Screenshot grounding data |
+-------+

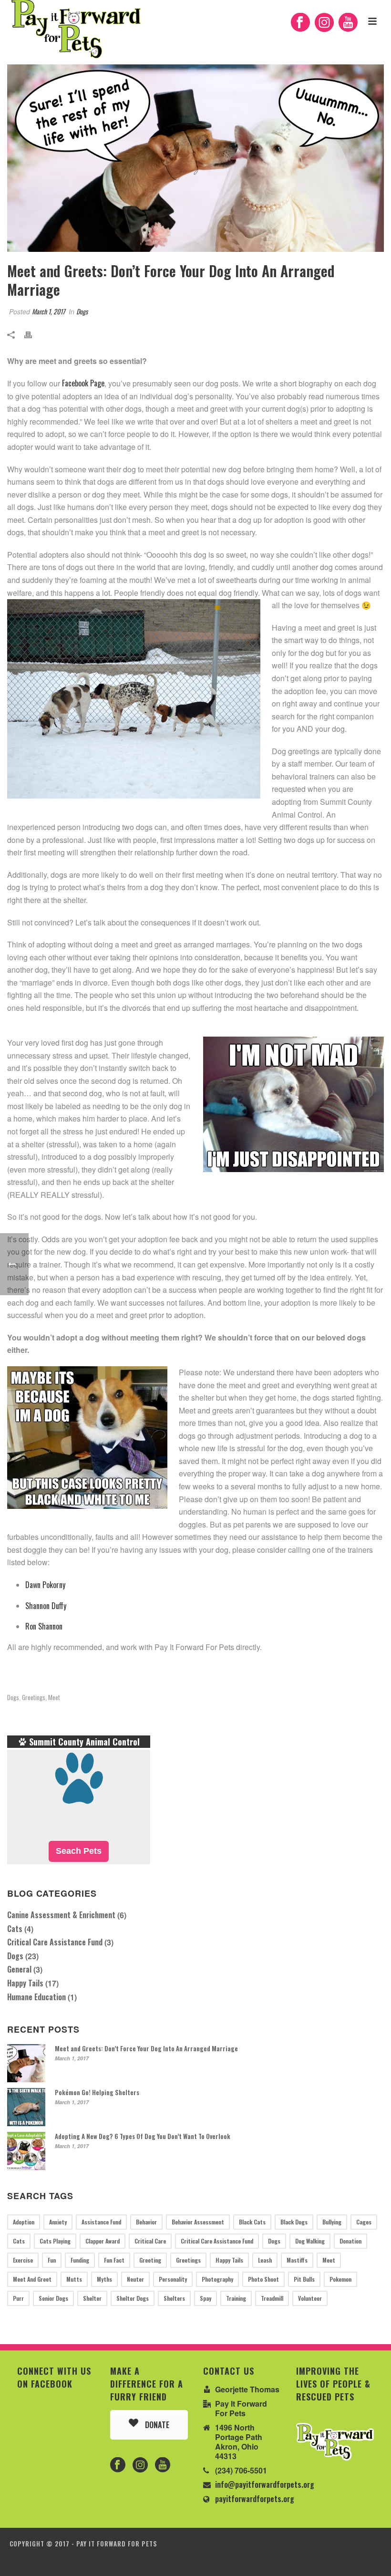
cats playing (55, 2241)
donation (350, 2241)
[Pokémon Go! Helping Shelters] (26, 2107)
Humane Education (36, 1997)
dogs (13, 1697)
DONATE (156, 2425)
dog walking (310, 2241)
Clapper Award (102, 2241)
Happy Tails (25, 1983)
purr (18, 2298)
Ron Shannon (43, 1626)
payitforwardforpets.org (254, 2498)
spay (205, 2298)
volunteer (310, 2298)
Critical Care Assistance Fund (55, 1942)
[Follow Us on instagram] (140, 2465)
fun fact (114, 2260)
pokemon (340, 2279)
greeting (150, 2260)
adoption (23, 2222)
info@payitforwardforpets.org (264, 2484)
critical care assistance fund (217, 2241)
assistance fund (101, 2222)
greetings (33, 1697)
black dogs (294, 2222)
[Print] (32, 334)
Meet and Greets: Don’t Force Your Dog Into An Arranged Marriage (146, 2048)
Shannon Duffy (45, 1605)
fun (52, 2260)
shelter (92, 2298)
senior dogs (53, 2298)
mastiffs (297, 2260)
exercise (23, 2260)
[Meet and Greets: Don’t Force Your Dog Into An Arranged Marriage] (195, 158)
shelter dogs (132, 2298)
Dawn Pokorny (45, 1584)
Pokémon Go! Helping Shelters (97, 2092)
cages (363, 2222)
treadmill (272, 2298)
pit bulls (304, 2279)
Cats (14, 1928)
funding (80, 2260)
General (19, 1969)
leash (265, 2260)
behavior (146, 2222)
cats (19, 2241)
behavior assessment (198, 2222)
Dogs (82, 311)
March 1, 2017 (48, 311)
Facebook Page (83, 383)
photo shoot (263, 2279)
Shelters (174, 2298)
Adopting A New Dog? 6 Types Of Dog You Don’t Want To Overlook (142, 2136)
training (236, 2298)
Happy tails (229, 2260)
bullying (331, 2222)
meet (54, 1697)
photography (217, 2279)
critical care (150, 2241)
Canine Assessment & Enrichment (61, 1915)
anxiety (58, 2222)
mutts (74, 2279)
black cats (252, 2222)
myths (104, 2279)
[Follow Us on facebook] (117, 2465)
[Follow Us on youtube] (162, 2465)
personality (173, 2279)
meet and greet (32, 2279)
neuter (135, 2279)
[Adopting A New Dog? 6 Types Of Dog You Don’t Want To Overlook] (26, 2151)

+-------+

Exercise aim |
Only the pictures are to be excluded; all other parts of the records above are to be given exactly.

Task answer |
cats playing (55, 2241)
donation (350, 2241)
[Pokémon Go! Helping Shelters] (26, 2107)
Humane Education (36, 1997)
dogs (13, 1697)
DONATE (156, 2425)
dog walking (310, 2241)
Clapper Award (102, 2241)
Happy Tails (25, 1983)
purr (18, 2298)
Ron Shannon (43, 1626)
payitforwardforpets.org (254, 2498)
spay (205, 2298)
volunteer (310, 2298)
Critical Care Assistance Fund (55, 1942)
[Follow Us on instagram] (140, 2465)
fun fact (114, 2260)
pokemon (340, 2279)
greeting (150, 2260)
adoption (23, 2222)
info@payitforwardforpets.org (264, 2484)
critical care assistance fund (217, 2241)
assistance fund (101, 2222)
greetings (33, 1697)
black dogs (294, 2222)
[Print] (32, 334)
Meet and Greets: Don’t Force Your Dog Into An Arranged Marriage (146, 2048)
Shannon Duffy (45, 1605)
fun (52, 2260)
shelter (92, 2298)
senior dogs (53, 2298)
mastiffs (297, 2260)
exercise (23, 2260)
[Meet and Greets: Don’t Force Your Dog Into An Arranged Marriage] (195, 158)
shelter dogs (132, 2298)
Dawn Pokorny (45, 1584)
Pokémon Go! Helping Shelters (97, 2092)
cages (363, 2222)
treadmill (272, 2298)
pit bulls (304, 2279)
Cats (14, 1928)
funding (80, 2260)
General (19, 1969)
leash (265, 2260)
behavior (146, 2222)
cats (19, 2241)
behavior assessment (198, 2222)
Dogs (82, 311)
March 1, 2017 (48, 311)
Facebook Page (83, 383)
photo shoot (263, 2279)
Shelters (174, 2298)
Adopting A New Dog? 6 Types Of Dog You Don’t Want To Overlook (142, 2136)
training (236, 2298)
Happy tails (229, 2260)
bullying (331, 2222)
meet (54, 1697)
photography (217, 2279)
critical care (150, 2241)
Canine Assessment & Enrichment (61, 1915)
anxiety (58, 2222)
mutts (74, 2279)
black cats (252, 2222)
myths (104, 2279)
[Follow Us on facebook] (117, 2465)
[Follow Us on youtube] (162, 2465)
personality (173, 2279)
meet and greet (32, 2279)
neuter (135, 2279)
[Adopting A New Dog? 6 Types Of Dog You Don’t Want To Overlook] (26, 2151)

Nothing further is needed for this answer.